# Task to carry out:
Can you extract, word for word, the lines of the listing below, from the line containing "Where should I click to: Tap" through the last line of the listing, with both of those lines included?

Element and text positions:
=====

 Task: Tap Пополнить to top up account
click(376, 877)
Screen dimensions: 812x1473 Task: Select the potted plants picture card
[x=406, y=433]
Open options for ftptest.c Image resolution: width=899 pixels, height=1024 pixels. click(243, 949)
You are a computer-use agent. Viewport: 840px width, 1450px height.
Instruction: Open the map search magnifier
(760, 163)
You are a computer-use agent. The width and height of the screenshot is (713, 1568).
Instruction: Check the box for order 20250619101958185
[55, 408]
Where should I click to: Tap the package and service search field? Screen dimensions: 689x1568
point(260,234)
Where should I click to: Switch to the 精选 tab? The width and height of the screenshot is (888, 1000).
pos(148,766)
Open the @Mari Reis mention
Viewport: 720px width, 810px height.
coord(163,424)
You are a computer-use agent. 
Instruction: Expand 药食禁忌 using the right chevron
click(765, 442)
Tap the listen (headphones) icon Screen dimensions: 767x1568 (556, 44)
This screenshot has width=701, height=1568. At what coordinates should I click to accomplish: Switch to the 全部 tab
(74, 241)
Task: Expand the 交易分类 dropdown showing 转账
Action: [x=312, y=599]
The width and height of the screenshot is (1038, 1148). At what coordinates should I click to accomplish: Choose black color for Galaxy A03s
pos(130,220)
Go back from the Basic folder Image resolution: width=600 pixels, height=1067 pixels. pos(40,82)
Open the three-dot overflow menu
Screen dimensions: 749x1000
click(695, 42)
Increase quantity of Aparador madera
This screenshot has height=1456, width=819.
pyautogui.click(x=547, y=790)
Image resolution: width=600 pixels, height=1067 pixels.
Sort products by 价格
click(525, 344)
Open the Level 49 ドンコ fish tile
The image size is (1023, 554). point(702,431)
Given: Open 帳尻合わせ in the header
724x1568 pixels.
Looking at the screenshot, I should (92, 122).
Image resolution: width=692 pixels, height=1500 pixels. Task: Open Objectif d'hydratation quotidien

=====

# Exercise output:
Where should I click to: Tap the package and service search field? Screen dimensions: 689x1568
point(260,234)
Where should I click to: Switch to the 精选 tab? The width and height of the screenshot is (888, 1000).
pos(148,766)
Open the @Mari Reis mention
Viewport: 720px width, 810px height.
coord(163,424)
You are a computer-use agent. 
Instruction: Expand 药食禁忌 using the right chevron
click(765, 442)
Tap the listen (headphones) icon Screen dimensions: 767x1568 (556, 44)
This screenshot has width=701, height=1568. At what coordinates should I click to accomplish: Switch to the 全部 tab
(74, 241)
Task: Expand the 交易分类 dropdown showing 转账
Action: [x=312, y=599]
The width and height of the screenshot is (1038, 1148). At what coordinates should I click to accomplish: Choose black color for Galaxy A03s
pos(130,220)
Go back from the Basic folder Image resolution: width=600 pixels, height=1067 pixels. pos(40,82)
Open the three-dot overflow menu
Screen dimensions: 749x1000
click(695, 42)
Increase quantity of Aparador madera
This screenshot has height=1456, width=819.
pyautogui.click(x=547, y=790)
Image resolution: width=600 pixels, height=1067 pixels.
Sort products by 价格
click(525, 344)
Open the Level 49 ドンコ fish tile
The image size is (1023, 554). point(702,431)
Given: Open 帳尻合わせ in the header
724x1568 pixels.
Looking at the screenshot, I should (92, 122).
Image resolution: width=692 pixels, height=1500 pixels. Task: Open Objectif d'hydratation quotidien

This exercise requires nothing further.